New Delhi: Foreign investments are set to gain momentum after 2014 general elections, but a 'magic' work is unlikely for the overall economy in the immediate future, says India Ratings' chief Atul Joshi.
Many foreign investments are being held back as investors are sitting on the fence for a new government to be formed, but their decisions are unlikely to be dependent on any particular party coming to the power and would be mostly made on the basis of governance stability, he said.
Asked whether economic activities will gain momentum after general elections, India Ratings & Research's Managing Director and CEO, Joshi told PTI in an interview: "It will gain momentum and certainly some investments are being held back".
India Ratings is the Indian unit of global giant Fitch Ratings group.
Joshi said that no large-scale greenfield projects are coming up, because of a demand slowdown as well as the corporates in India being over-leveraged in terms of debt.
Joshi further said that Indian corporates "need to set their house in order".
"The corporates need to release their own leverage. That is a big reason for corporates not setting up new projects. Lets not blame the government alone. The corporates also have a role in that," he added.
With regard to FDI (Foreign Direct Investment), FII and portfolio investments, Joshi said, "Yes, these people have postponed their decisions to come to India.
"Have they decided not to come to India? The answer is, no. They will come to India, but they are waiting, they are sitting on fence and they are waiting for the government to be formed, whether it is A, B or C party, that does not matter.
"All they are waiting for is a new government to be formed. The assurance they want is that a government has been formed and it will continue for the next five years."

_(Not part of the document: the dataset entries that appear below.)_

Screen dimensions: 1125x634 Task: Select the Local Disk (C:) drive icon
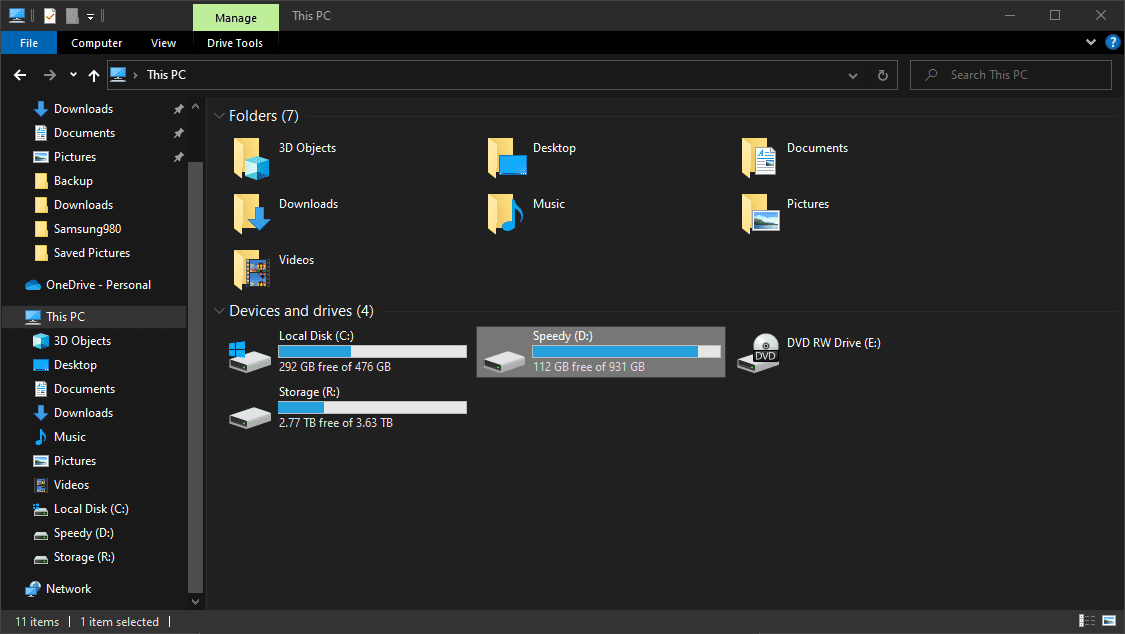coord(250,352)
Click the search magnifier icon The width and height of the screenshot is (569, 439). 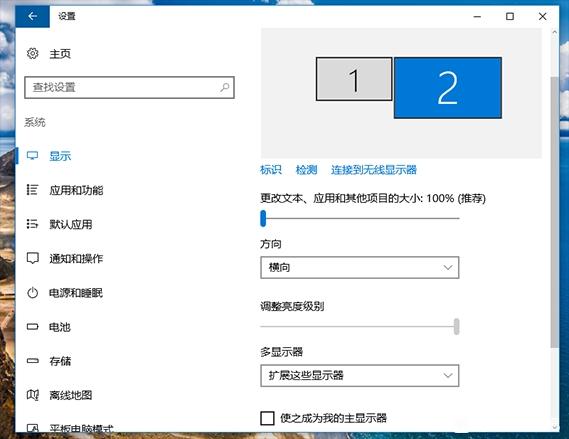pyautogui.click(x=225, y=87)
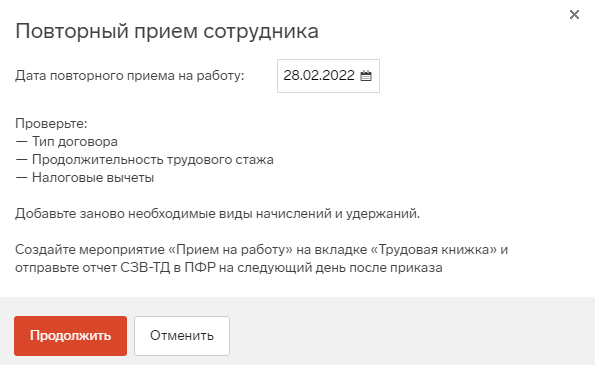The width and height of the screenshot is (595, 365).
Task: Click the dialog title Повторный прием сотрудника
Action: tap(167, 31)
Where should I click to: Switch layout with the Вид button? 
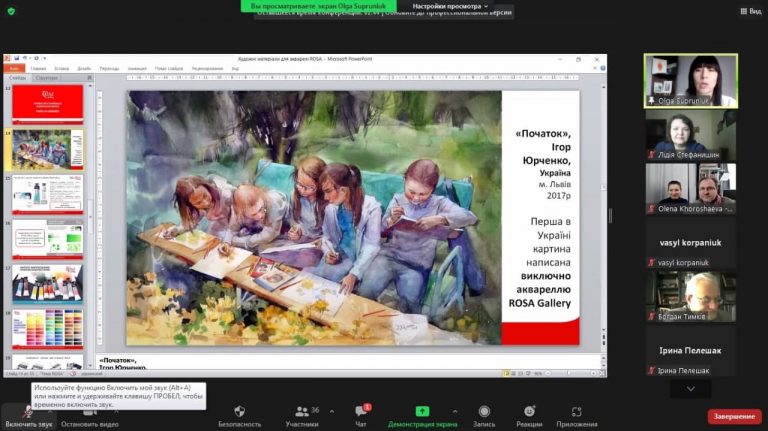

Joshi went on to say that "the money is for asking, but it would certainly not result in some magic.
"The GDP growth is not going to reach 8 per cent level immediately or at least for the next two years. No magic is going to happen. The money still is there for asking."
The India Ratings chief said that a modest recovery process is already underway and that is unlikely to stop, unless the new government reverses some reforms.
"Wheels have started turning, so it is unlikely it will stop and we would see GDP growth at something closer to 4.9 per cent this year even if nothing much happens.
"We have already reached the bottom and now from here, the recovery will start. So, what we see next fiscal year is around 5.6 to 5.8 per cent of GDP growth. So, there won't be any drastic change by moving to 6 per cent and above.
"Elections or no elections, that would not have much impact on the GDP number, unless there is a rollback of policies and measures which is a very unlikely event. That would be like government going backwards and I don't think any government would do so," he said.